Caminar por Orchha es una auténtica delicia. A las imponentes muestras de arte y arquitectura se añaden escenas de un vívido color local. Aquí, una muchacha vende sencillos esgrafiados sobre papel y pintura arcillosa. Más allá, una ordenada placita, sombreada por un soberbio templo bundela, acoge un dignísimo mercado donde se comercia con montañas de tikka , el polvo de colores con el que se estampan aquí las batistas de algodón utilizando sencillos tampones de madera tallada.

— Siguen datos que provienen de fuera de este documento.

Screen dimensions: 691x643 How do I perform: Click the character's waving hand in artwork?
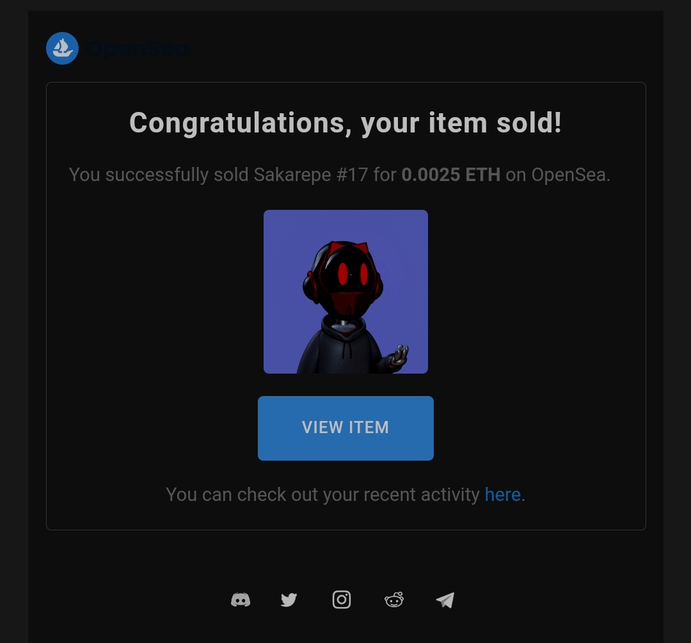pyautogui.click(x=400, y=355)
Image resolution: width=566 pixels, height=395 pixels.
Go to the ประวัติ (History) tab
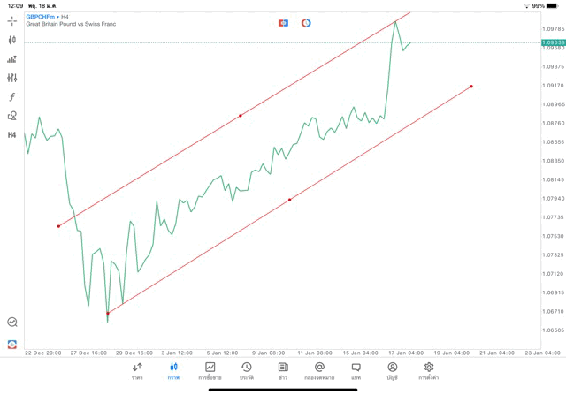[246, 370]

Me afano en negociar los rickshaws necesarios para subir hasta el gran templo de Lakhsmi. Comoquiera que escasean los vehículos, nos amontonamos, jugándonos el tipo, para llegar hasta la cima de la colina donde se yergue el santuario. A su alucinante estructura, de impactante torre central y asoportalados patios, se unen soberbios ciclos pictóricos basados en el Ramayana y en la danza rasa, con el impetuoso y azulón Krishna multiplicándose para satisfacer a las gopis, las gentiles vaqueras, bailando con todas a la vez. Y qué vistas: desde las terrazas del templo se domina la capital de los Bundela, erizada de torres, chattris y pináculos.

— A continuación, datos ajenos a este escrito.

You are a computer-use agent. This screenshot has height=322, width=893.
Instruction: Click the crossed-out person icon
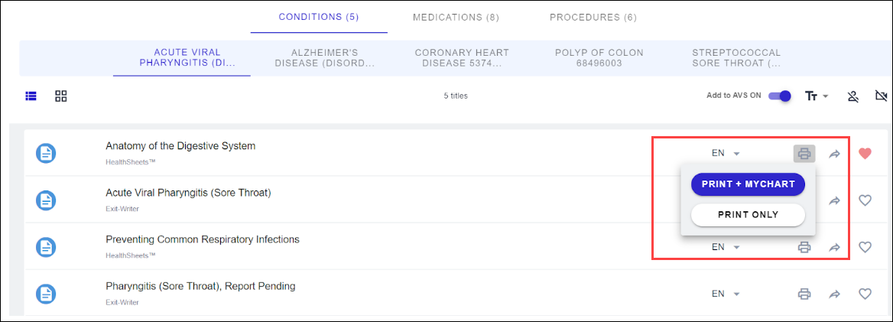(854, 96)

Terminamos visitando los cenotafios de la dinastía, de proporciones descomunales. Muy cerca, el Orchha Resort ofrece un pequeño jardín en el que brindamos con vino surafricano mientras devoramos unos deliciosos Club Sandwich vegetarianos. En contraluz, los chattris bundela se recortan como en una estampa de claroscuros mientras ponemos rumbo a Khajuraho.